A 15th-century relic, the castle's postern, located at the entrance to the garden, is now home to the A. Loré Museum of the Middle Ages, all about the medieval era. A few streets away, the Romanesque Church of Our Lady, adorned with a remarkable carved oak door from the 16th century, is another gem to admire in the medieval town.
Also worth a look is the Headdress Museum, based in the Lion Room (Salle du Lion), which has a superb collection of Sarthe headdresses from the 19th and early 20th centuries.
The most distant origins of Fresnay date back to the 6th century, when there are about 10 families on the "Fraxinidum" site.

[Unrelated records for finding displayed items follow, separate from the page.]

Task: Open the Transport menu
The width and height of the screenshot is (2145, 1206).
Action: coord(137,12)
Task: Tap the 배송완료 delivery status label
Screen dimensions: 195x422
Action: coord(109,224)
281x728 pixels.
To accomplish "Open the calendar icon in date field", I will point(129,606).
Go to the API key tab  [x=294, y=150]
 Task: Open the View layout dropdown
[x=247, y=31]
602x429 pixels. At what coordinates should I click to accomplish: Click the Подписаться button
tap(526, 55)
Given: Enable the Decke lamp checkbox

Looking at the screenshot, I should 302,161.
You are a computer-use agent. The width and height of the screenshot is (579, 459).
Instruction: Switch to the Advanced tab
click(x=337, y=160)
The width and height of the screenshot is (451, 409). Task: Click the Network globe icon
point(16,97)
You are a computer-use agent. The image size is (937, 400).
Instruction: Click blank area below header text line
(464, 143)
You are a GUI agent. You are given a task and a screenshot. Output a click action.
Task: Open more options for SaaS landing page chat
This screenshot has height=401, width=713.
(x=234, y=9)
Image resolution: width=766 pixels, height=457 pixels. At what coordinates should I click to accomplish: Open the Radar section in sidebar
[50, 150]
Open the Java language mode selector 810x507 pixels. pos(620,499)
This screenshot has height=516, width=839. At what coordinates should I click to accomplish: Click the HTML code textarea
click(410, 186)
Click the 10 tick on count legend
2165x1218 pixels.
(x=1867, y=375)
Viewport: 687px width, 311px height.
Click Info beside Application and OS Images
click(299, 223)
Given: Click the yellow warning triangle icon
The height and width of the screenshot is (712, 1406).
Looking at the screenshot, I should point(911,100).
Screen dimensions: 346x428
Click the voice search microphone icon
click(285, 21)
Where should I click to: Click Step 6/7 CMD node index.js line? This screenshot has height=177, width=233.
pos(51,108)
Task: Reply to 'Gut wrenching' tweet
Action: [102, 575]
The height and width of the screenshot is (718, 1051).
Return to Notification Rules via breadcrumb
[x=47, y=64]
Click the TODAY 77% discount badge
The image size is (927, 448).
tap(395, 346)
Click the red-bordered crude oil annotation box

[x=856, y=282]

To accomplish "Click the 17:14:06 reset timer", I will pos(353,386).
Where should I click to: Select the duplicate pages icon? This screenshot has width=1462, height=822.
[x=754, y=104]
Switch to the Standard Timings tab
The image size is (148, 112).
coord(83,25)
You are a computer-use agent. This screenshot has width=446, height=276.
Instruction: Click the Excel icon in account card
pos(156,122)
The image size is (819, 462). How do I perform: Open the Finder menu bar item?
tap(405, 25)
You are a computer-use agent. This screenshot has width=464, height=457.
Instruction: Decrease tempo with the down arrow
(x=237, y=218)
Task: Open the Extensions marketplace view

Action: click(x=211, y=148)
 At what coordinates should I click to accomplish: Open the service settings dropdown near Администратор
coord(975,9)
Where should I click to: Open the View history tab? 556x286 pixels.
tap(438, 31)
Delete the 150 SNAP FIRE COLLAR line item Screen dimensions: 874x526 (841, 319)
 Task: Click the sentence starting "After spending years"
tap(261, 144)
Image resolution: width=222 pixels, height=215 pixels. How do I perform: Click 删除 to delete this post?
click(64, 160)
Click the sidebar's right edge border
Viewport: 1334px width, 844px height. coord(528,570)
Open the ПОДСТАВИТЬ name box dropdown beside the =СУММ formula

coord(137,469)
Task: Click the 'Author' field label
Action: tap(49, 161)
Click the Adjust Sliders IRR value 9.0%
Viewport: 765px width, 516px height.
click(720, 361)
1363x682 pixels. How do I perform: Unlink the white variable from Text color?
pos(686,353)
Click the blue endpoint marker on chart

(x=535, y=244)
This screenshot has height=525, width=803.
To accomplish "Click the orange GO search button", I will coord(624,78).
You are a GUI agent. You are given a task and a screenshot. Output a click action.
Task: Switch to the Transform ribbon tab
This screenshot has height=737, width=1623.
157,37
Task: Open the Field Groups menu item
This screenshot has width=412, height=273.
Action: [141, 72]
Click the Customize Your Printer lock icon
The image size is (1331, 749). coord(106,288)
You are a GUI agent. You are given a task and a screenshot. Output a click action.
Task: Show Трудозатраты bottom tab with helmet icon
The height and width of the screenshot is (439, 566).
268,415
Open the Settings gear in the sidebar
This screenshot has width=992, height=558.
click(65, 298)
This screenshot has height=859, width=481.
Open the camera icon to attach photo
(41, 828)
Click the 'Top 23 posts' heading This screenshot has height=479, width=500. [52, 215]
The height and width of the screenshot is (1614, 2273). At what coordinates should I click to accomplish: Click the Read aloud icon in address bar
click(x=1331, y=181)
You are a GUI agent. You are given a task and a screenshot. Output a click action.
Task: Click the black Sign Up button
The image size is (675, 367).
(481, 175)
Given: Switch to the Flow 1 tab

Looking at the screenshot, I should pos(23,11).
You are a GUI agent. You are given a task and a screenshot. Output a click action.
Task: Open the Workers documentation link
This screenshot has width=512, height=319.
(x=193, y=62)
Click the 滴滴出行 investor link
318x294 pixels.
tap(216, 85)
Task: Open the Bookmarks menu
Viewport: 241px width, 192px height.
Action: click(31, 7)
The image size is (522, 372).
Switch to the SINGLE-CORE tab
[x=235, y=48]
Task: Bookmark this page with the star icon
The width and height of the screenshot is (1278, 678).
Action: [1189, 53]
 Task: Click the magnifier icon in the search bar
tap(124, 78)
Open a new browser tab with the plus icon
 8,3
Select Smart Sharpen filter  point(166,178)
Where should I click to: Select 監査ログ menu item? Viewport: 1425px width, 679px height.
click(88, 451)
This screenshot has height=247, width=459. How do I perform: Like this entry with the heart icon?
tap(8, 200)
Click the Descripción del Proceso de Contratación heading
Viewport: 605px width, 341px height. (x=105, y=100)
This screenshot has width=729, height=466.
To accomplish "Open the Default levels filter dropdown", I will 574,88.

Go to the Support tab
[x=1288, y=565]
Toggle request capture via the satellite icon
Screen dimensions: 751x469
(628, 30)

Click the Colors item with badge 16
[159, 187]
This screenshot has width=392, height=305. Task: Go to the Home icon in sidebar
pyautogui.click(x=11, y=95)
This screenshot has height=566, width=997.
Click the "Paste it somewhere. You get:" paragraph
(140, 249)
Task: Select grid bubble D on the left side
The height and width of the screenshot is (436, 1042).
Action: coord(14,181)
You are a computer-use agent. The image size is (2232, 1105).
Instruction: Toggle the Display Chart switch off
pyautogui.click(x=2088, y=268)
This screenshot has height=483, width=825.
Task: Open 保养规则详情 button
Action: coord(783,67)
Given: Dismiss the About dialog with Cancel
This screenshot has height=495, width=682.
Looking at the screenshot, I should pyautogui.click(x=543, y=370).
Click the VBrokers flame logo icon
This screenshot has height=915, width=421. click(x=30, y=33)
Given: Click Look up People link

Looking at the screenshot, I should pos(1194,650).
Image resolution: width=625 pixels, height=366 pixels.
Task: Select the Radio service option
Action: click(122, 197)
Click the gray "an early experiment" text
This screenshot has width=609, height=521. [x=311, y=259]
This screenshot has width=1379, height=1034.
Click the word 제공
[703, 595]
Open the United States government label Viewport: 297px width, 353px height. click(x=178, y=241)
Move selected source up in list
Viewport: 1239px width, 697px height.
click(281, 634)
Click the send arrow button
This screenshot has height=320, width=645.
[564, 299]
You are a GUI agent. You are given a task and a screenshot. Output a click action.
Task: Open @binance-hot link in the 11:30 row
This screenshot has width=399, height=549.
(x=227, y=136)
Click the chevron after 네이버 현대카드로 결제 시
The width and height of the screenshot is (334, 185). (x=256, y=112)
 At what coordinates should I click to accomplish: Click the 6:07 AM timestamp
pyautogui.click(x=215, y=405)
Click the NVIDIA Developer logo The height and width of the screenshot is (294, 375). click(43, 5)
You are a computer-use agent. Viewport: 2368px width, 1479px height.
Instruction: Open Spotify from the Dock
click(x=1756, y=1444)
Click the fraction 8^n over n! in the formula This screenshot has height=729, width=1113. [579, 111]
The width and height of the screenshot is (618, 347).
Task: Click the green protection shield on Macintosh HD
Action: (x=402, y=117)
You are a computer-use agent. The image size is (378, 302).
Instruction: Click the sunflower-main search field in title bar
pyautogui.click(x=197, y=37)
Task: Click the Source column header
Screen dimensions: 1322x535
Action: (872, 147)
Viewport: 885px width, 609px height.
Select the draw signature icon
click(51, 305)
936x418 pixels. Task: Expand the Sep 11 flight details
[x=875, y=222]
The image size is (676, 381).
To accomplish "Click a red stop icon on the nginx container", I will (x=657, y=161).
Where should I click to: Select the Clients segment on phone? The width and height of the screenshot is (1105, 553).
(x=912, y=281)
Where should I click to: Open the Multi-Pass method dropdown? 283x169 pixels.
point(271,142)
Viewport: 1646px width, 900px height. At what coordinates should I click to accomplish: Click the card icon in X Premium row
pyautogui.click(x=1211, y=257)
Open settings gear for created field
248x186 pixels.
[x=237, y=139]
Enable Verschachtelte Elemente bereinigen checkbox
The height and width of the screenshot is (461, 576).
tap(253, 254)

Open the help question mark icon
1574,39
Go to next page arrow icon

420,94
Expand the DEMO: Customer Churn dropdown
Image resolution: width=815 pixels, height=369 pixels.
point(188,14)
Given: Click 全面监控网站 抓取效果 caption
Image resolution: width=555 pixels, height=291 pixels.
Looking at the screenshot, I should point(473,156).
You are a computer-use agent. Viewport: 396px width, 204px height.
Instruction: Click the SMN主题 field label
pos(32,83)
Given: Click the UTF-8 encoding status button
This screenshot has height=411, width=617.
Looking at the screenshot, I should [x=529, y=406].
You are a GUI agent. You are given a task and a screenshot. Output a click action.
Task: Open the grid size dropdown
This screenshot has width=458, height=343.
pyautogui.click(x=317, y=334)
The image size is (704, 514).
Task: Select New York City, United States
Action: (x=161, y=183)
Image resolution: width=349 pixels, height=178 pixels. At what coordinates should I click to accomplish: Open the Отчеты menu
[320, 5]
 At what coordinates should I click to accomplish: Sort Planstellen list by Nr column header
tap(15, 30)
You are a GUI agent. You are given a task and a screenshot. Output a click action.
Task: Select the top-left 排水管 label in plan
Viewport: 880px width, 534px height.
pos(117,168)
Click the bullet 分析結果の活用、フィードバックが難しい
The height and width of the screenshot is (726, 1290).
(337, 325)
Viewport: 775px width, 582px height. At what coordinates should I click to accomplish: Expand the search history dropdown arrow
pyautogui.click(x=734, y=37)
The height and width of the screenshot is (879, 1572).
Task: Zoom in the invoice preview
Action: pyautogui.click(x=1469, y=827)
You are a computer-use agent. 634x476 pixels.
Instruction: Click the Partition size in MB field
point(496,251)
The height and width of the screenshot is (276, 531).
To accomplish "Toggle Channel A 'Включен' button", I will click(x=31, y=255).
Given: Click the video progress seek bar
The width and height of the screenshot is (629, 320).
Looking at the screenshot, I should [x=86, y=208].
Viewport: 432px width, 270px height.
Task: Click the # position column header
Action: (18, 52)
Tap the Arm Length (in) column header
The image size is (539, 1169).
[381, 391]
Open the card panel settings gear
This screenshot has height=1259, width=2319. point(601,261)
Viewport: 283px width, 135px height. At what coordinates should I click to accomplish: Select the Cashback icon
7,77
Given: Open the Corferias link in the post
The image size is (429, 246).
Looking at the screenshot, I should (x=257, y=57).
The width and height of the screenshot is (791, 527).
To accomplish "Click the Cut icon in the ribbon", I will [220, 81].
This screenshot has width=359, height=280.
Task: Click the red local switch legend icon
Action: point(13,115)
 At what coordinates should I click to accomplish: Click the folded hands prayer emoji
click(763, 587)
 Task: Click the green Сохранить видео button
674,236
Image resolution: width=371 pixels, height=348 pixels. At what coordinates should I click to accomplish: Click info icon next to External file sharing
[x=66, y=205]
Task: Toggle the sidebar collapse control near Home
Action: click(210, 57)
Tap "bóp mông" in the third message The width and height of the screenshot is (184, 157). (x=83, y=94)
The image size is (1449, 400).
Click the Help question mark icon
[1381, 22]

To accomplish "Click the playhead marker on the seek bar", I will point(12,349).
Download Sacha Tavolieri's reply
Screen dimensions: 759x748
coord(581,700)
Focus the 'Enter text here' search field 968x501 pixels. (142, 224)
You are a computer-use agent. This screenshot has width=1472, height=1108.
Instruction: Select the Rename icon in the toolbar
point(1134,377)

It is only in the 9th century that the history of the city really begins with the construction of the castle in 877 under the impulse of King Charles the Bald. Indeed the site seems ideal for the installation of a fortress because located on a rocky spur overlooking the Sarthe. Despite this, the city, known at the time under the name of Fresnay-le-Vicomte, will undergo several assaults, those of William the Conqueror and later those of the English. With the attack of the English, during the Hundred Years War, a man born in the region will be honored: Ambroise de Loré, companion of Joan of Arc, named Captain of the city in reward for his bravery.
During the following centuries Fresnay will be famous for its hemp paintings. This economy will mark the landscape of the city including the district of Bourg Neuf which lists many weavers houses. The architecture of its houses is recognizable by the external staircase which serves, upstairs the only living room, and in the lower part, slightly buried, the weaving workshop.
Fresnay-le-Vicomte will become Fresnay-sur-Sarthe after the Revolution.
Name of the inhabitants: the Fresnois.
History: Mentioned since 1097 under the name of Sancti Germani de Coldria, this borough is called Saint-Germain-de-la-Coudre until 1952. Indeed, for administrative reasons (error of destination...) with the Saint-Germain-de-la-Coudre municipality in the Orne, a ministerial decree of 1952 gave him the name of Saint-Germain-sur-Sarthe.
Common whose religious influence is undoubtedly, it has preserved its ancient church.
Name of the inhabitants: the Saint-Germinois.